When we speak of graph databases we are invoking the notion of a graph. At its base, a graph is simply a collection of nodes, representing things, and lines or arcs, each representing a relationship between nodes. If we add that an arc is always between two nodes, then we are restricted to binary relationships.
A critical assumption about graphs in graph theory, and one that is often overlooked or not stated, is that the nodes are homogeneous, at least in some sense, that is, they all belong to one population. The other assumption is that each node is uniquely identifiable and distinguished from all other nodes, that is, there is a name space over the population of nodes.
You have
made it clear that the nodes in a graph you are speaking of are at the schema
level, that is, every node represents a type or population of instances of
things (or domain of values or identifiers)
Beyond that, there are many rules or characteristics we may assume
or impose on the formation of a graph:
- Connected – every node must be connected to at least one other
node?
- Acyclic – there is at most one path between any two nodes.
- Rooted – there is a single "entry point" into the
graph (These three serve to define a tree structure)
- Directed – every arc "points" in one direction (and
never both directions).
- Binary only, or allowing a reflexive relationship, a node relating
or pointing to itself
- Ternary and higher order relationships involving more than two nodes. E.g, Person possesses Skill at level of Proficiency, or Person enrolled in Class at School earns Grade.

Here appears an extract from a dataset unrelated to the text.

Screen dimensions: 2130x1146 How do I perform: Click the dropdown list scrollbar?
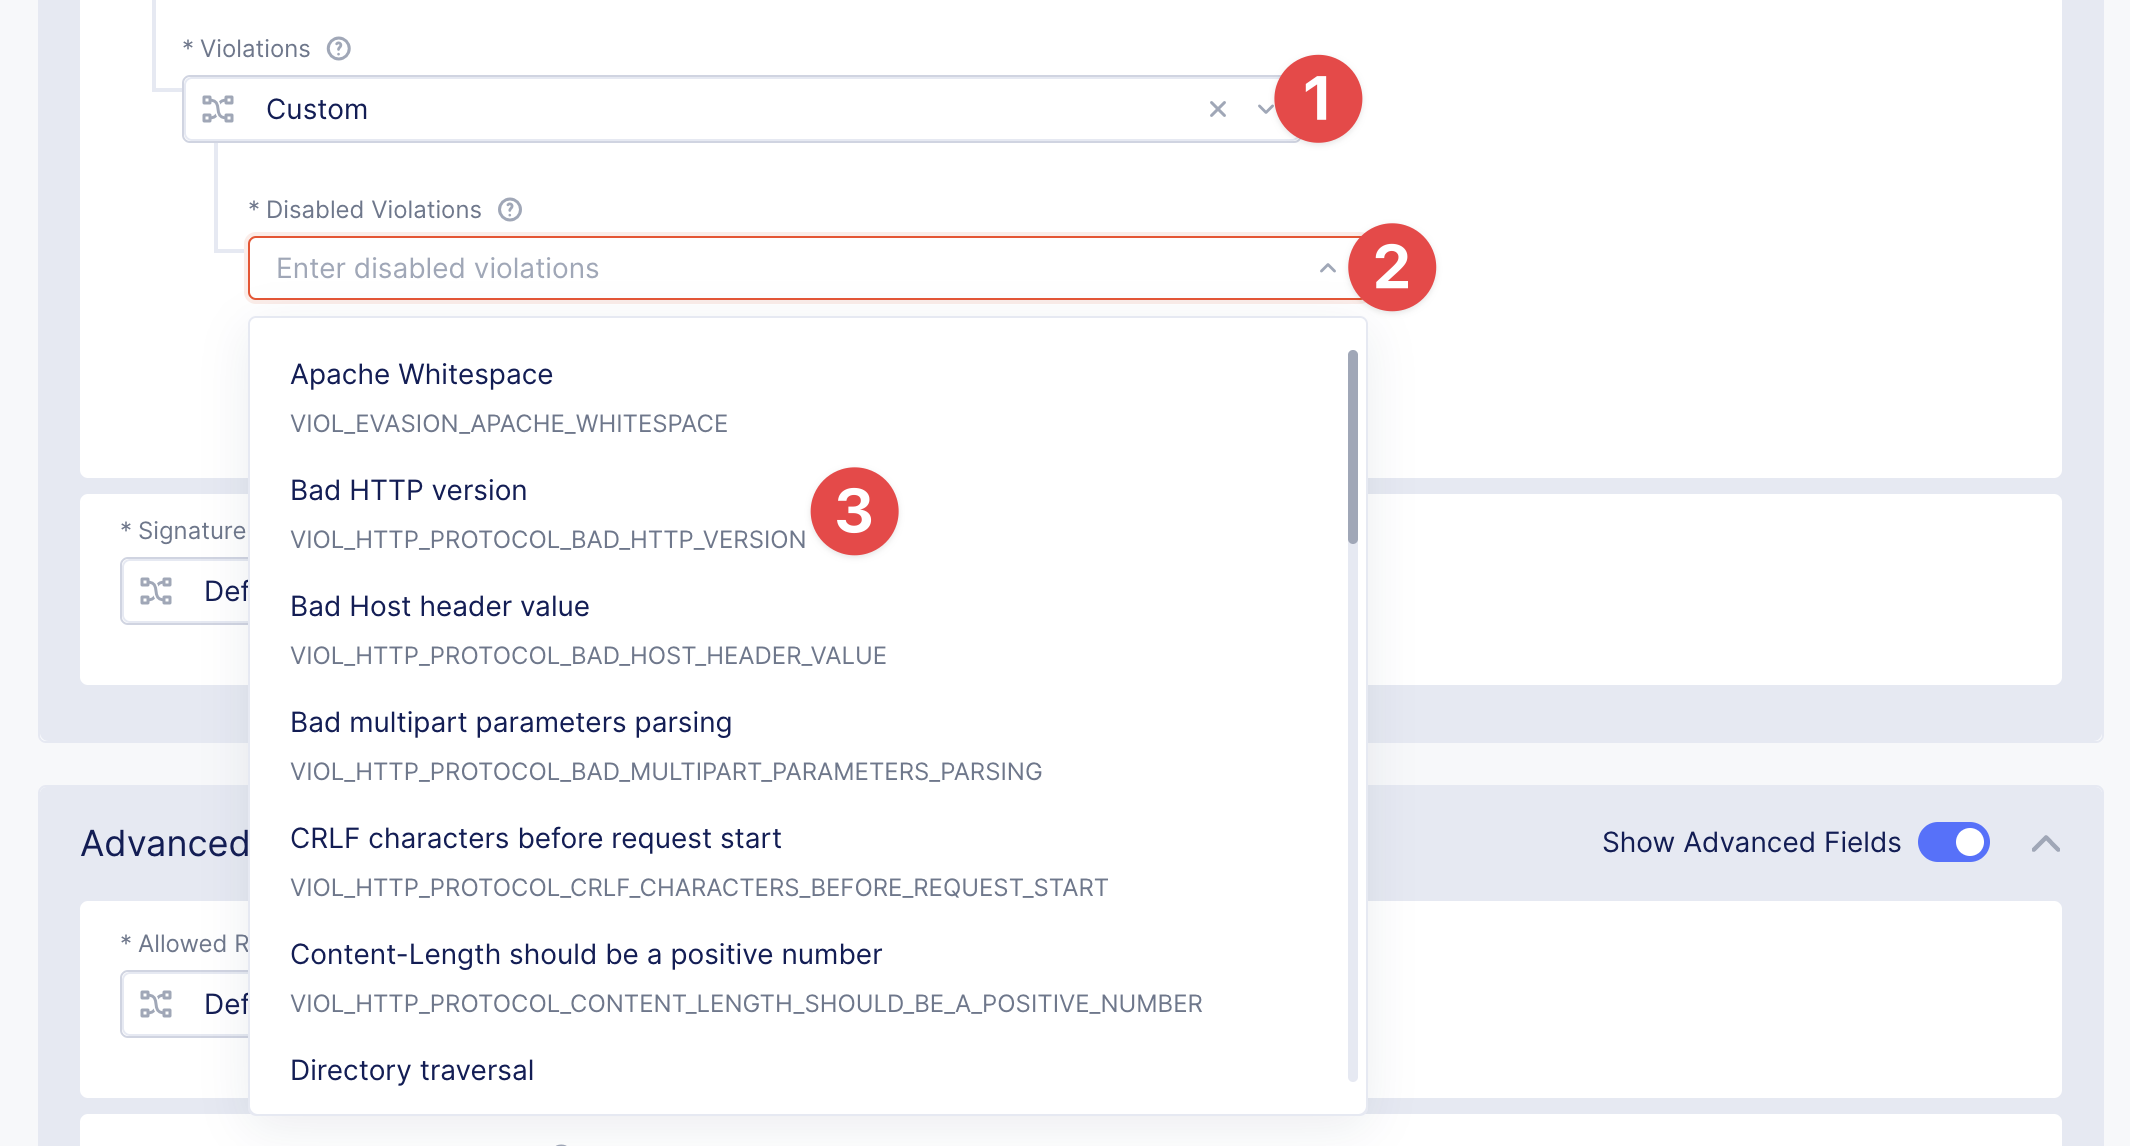tap(1352, 447)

- Naming the arcs to reflect some semantics about the relationship. In the data world, these would be verb phrases or predicates (while the node names are nouns). Note, there is always an inverse reading, whether expressed or not. E.g, Person works in Dept, Dept employs Person.
- Role Names – an alternate name for the node which reflects the role it plays in the relationship. E.g., Person working in a Dept could be called an Employee, Person enrolled in a class is a Student.
- Being at the type or schema level, with each node being a population of instances, it now becomes critically important to specify for each relationship (arc) its cardinality, that is, the mandatory/optional and exclusivity/multiplicity characteristics, and in both directions (in each binary relationship).
In any given context we may go about drawing nodes and arcs
without stating our assumptions about the nature or characteristics of the
graph. Perhaps it is differences in how
these characteristics are manifest in particular graph databases that account
for the different schemes. To be sure
the differences are significant in our understanding of graph databases in
different data modeling schemes and data management systems. Now it makes a difference how you define your
graph database. It is overly simplistic
to say that every relational database is a graph database.